TRECHO DO TEXTO
——————
A cooperação com o gigante do norte teria o seu desenvolvimento máximo entre meados dos anos 1950 e a década seguinte, culminando na “aliança não escrita” (mas documentada) do golpe militar de 1964, para deteriorar-se sensivelmente a partir daí, em vista de alguns projetos dos militares – a capacitação nuclear bélica, em primeiro lugar – que terminaram colocando os dois governos em campos opostos, até a ruptura registrada no governo Geisel (denúncia, em 1977, do acordo de assistência militar), por causa das pressões exercidas pelos EUA a propósito do acordo de cooperação nuclear Brasil-Alemanha e de direitos humanos. A despeito da continuidade da cooperação na área militar, na Guerra Fria ou depois dela, as relações nunca mais seriam as mesmas.
O Itamaraty também se colocava, talvez com menor entusiasmo, no mesmo universo mental e político do anticomunismo oficial – doutrina de Estado desde 1935, pelo menos – e no da solidariedade interamericana liderada pela grande potência do norte, com a qual a cooperação era suposta integrar os fundamentos mesmos da política externa daquela fase. Esse elemento constituía um dos grandes desafios da diplomacia profissional, uma vez que era preciso conciliar impulsos hemisféricos vindos da América do Norte com os apelos por uma “terceira posição”, patrocinados pelo caudilho argentino Juan Domingo Perón. No início dos anos 1950, a postura do Brasil era claramente pan-americana e pró-americana; militares e diplomatas não simpatizavam com o caudilho, menos ainda com sua “república sindical”, o que de certa afetava tanto os apelos de Perón por uma terceira via, mas contrários à visão dos Estados Unidos para a “solidariedade hemisférica”, quanto projetos iniciais da Cepal em prol da integração regional, tema que ainda não era prioritário para o Brasil.
——————
TAREFAS
A. De acordo com o trecho sobre a política externa brasileira, em que ano foi denunciado o acordo de assistência militar?
B. Transcreva fielmente, do trecho sobre a política externa brasileira, tudo o que vai desde "A cooperação com" até "seriam as mesmas.".
O material não guarda relação alguma com o trecho sobre a política externa brasileira.

Registros extraídos de um acervo
——————
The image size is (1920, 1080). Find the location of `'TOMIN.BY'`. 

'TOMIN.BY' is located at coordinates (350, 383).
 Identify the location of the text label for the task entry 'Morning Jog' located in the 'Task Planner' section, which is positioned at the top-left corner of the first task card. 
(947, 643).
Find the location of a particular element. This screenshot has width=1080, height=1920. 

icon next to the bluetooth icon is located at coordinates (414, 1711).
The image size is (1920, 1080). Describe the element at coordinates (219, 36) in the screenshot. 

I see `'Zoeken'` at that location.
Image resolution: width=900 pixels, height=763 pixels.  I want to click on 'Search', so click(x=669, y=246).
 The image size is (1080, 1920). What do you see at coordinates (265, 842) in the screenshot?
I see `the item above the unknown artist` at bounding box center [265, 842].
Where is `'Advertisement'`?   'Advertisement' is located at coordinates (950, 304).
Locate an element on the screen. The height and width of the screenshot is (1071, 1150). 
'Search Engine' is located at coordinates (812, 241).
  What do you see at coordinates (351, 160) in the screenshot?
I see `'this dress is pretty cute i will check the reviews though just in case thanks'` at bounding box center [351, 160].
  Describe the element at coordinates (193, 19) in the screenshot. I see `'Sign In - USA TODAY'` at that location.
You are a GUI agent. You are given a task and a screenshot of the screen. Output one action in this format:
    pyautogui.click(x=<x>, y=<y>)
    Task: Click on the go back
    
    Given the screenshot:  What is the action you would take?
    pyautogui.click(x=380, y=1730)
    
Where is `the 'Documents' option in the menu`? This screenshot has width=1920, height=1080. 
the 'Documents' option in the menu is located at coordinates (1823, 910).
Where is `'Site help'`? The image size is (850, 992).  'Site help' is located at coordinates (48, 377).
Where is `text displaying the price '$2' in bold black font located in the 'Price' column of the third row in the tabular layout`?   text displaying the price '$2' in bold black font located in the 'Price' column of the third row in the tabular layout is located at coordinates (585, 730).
——————
RESULTADOS FINAIS
A. Em 1977.

B.
A cooperação com o gigante do norte teria o seu desenvolvimento máximo entre meados dos anos 1950 e a década seguinte, culminando na “aliança não escrita” (mas documentada) do golpe militar de 1964, para deteriorar-se sensivelmente a partir daí, em vista de alguns projetos dos militares – a capacitação nuclear bélica, em primeiro lugar – que terminaram colocando os dois governos em campos opostos, até a ruptura registrada no governo Geisel (denúncia, em 1977, do acordo de assistência militar), por causa das pressões exercidas pelos EUA a propósito do acordo de cooperação nuclear Brasil-Alemanha e de direitos humanos. A despeito da continuidade da cooperação na área militar, na Guerra Fria ou depois dela, as relações nunca mais seriam as mesmas.